The other K-9 in the department is Jasper, a German shepherd assigned to Officer Todd Lynch, who is certified as a police dog trainer and is head of the department's K-9 unit. Jasper is trained in tracking, handler protection, deterrence and evidence recovery.
In response to public pressure, after the mayor announced that the department was going to have only the one K-9 unit required by the police union contract, the council passed the ordinance requiring four dogs. It previously had passed a non-binding resolution recommending the police have four K-9 units.
The ordinance was approved unanimously at the council's Aug. 5 meeting, despite an opinion from the city attorney that it violated Sections 40 and 37 of the City Charter.
Attorney Jeffrey T. Londregan wrote that the proposed ordinance was an attempt to dictate how the police department operates and what assets it must maintain.
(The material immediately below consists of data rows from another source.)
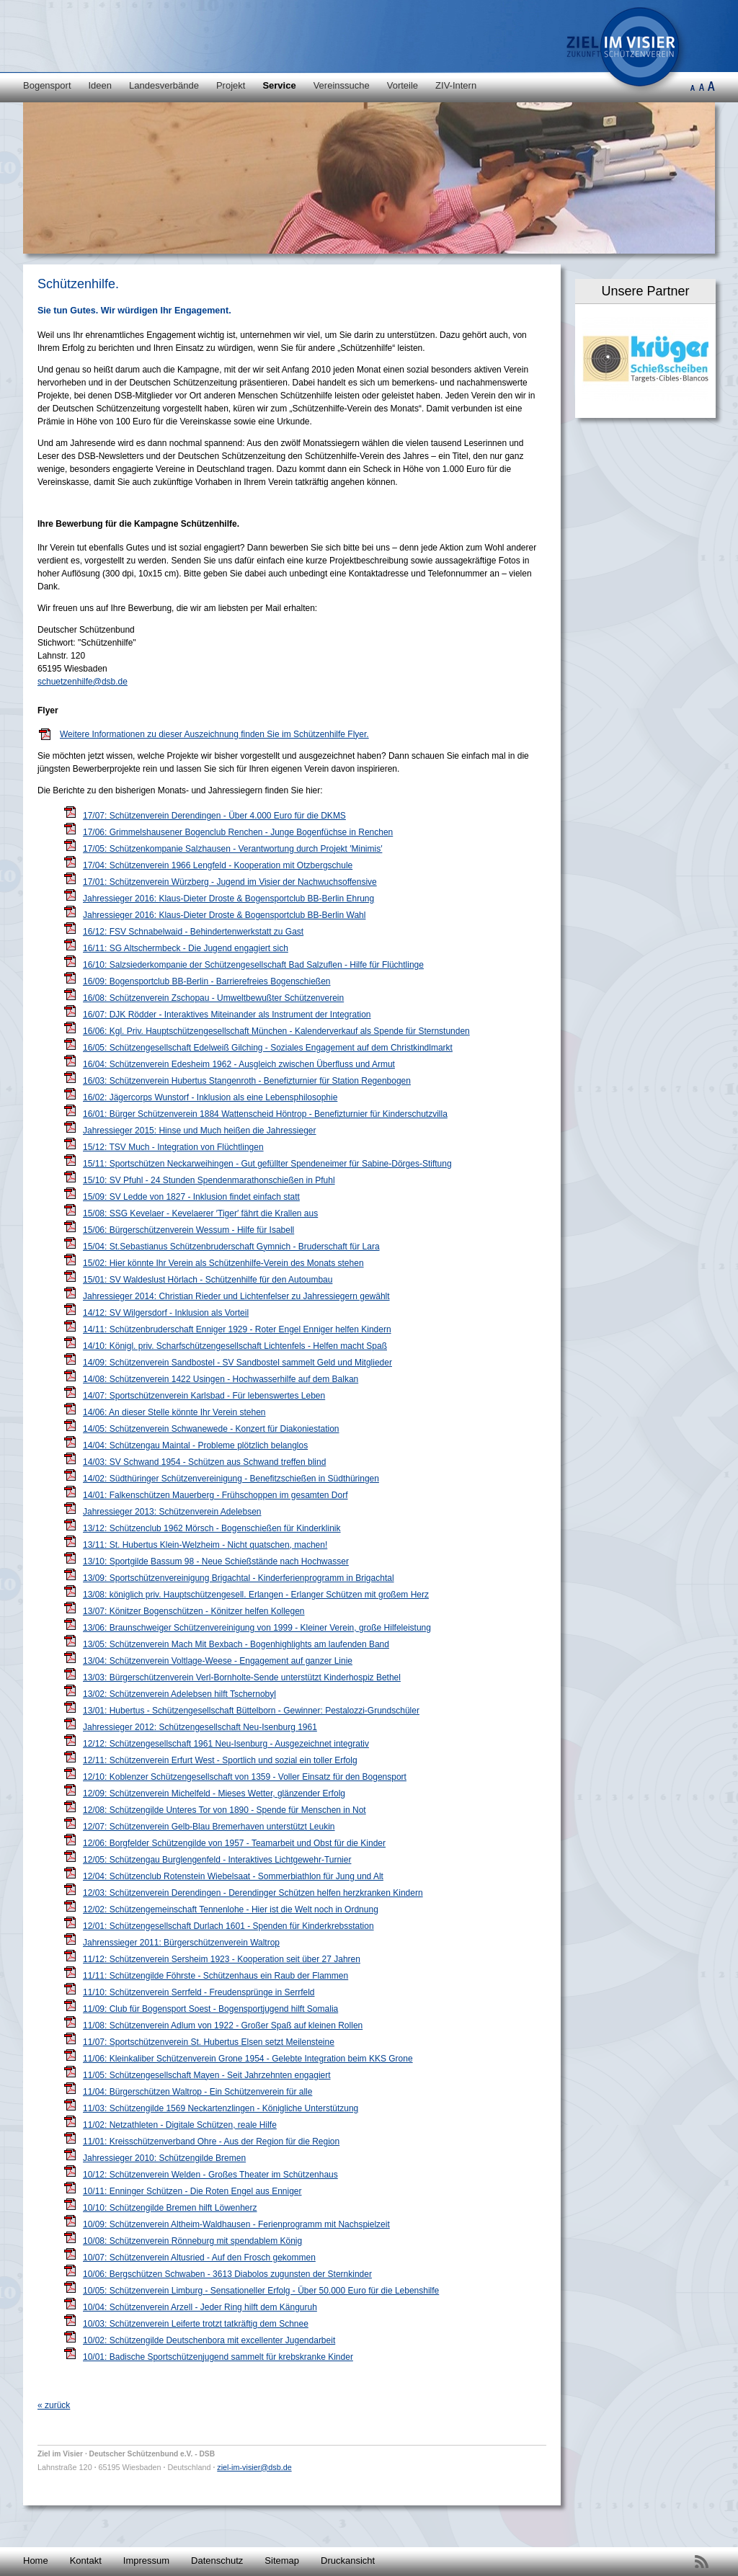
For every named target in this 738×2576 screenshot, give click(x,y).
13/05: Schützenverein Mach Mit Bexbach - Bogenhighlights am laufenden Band (236, 1644)
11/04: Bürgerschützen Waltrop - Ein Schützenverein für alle (197, 2092)
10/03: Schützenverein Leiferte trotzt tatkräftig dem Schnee (195, 2324)
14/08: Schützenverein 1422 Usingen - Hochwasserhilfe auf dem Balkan (220, 1379)
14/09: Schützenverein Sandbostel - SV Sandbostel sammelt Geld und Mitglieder (237, 1363)
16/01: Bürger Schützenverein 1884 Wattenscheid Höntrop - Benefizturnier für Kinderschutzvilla (265, 1114)
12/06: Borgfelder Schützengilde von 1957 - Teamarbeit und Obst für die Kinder (234, 1843)
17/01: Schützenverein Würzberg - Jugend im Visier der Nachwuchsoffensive (230, 882)
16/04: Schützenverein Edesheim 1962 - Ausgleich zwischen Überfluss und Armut (239, 1064)
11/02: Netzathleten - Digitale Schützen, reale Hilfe (180, 2125)
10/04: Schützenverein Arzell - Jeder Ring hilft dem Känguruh (200, 2307)
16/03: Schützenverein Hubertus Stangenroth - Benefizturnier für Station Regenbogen (247, 1081)
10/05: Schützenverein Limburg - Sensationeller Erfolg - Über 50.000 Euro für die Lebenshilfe (261, 2291)
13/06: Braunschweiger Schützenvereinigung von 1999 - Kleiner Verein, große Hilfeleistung (257, 1628)
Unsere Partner (645, 291)
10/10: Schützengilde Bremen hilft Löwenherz (170, 2208)
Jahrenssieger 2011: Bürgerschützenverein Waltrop (181, 1943)
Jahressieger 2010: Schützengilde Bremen (164, 2158)
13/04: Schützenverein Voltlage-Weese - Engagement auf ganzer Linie (217, 1661)
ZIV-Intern (455, 85)
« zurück (53, 2405)
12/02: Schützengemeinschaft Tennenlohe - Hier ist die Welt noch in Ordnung (230, 1909)
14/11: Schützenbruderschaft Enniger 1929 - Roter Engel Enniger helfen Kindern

Under the charter, the mayor, who is the chief executive of the city, controls the police department. The council cannot "dictate, or attempt to dictate" the way the mayor manages the city and its staff, Londregan wrote.
A motion to override the veto will be discussed at a City Council meeting Monday. The council needs six out of seven votes to override a veto.
While the vote on the ordinance was unanimous, two councilors, Wade A. Hyslop Jr. and Donald Macrino, said last week they would not support a veto override.